There are two divisions that don’t have a single team with a winning record.
There’s only one team in the league that’s still unbeaten, and that’s the Kansas City Chiefs, who just so happen to be one of the two largest underdogs in the NFL this weekend for their game at Indianapolis. And while the Colts are a perennial contender, they’re at .500 and were just beaten on a last-second field goal in Jacksonville by a Jaguars team no one thinks is very good.
Never has the league been closer to realizing its goal of having everyone finish 8-8.
It’s exciting, to be sure. The Saints — the defending Super Bowl champs — pulled out a two-point victory over Carolina last week, but New Orleans has yet to score more than 25 points in any of its four games. Compare that to last year when the Saints scored 25 or more in 12 of their first 13 games on their way to a 13-0 start.
There were five NFL teams unbeaten after four weeks last season. This year there is one. At least one team has remained unbeaten through nine games in each of the previous five seasons, and the league has had at least one team reach 4-0 every year going back to the 2000 season.
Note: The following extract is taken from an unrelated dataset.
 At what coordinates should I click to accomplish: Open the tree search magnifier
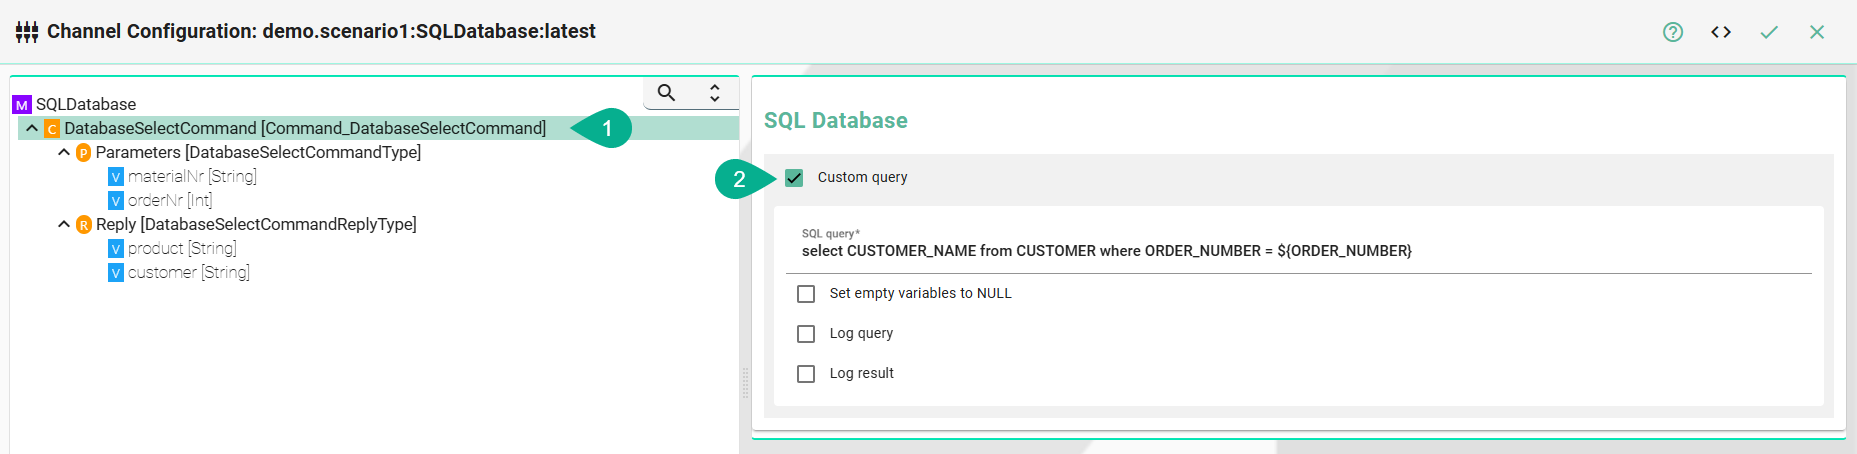(666, 93)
Welcome to the NFL circa 2010, where no one may be any good, but no one is really out of it. Well, no one except the Raiders, who are dressing like they’re still an NFL team but aren’t fooling anyone about the quality of product.
Whether that’s good or bad doesn’t really matter. It’s just the reality of this NFL season, and what might seem hopeless is actually hopeful.
The Seahawks haven’t scored a point in the first quarter; haven’t reached the opponent’s end zone for six quarters and counting; and didn’t make it past midfield in the second half of last week’s loss at St. Louis.
Yet Seattle is tied for first place in the NFC West.
The 49ers are 0-4; they’ve fired their offensive coordinator; and coach Mike Singletary is so out of sorts that he didn’t shake the hand of Atlanta coach Mike Smith after last week’s loss. But San Francisco is just two games out of first place in a division where the reigning two-time champ will start an undrafted rookie at quarterback, as Arizona turns to Max Hall.
And sure, it’s the NFC West, and yes, everyone likes to joke about just how awful that division is. But the NFC East also doesn’t have a team with a winning record, and that’s not because those teams are so good, they just keep beating up on each other.
Washington is 2-2 even though it has scored exactly 13 points in the second half, which is the fewest in the NFL.
Yet Washington is there, tied for first place atop a division that includes the league’s two most valuable franchises. Three of the Redskins’ four games have been decided by six points or fewer, so maybe that’s exactly what the league is striving for: close and exciting where everyone has a chance and no one is all that good.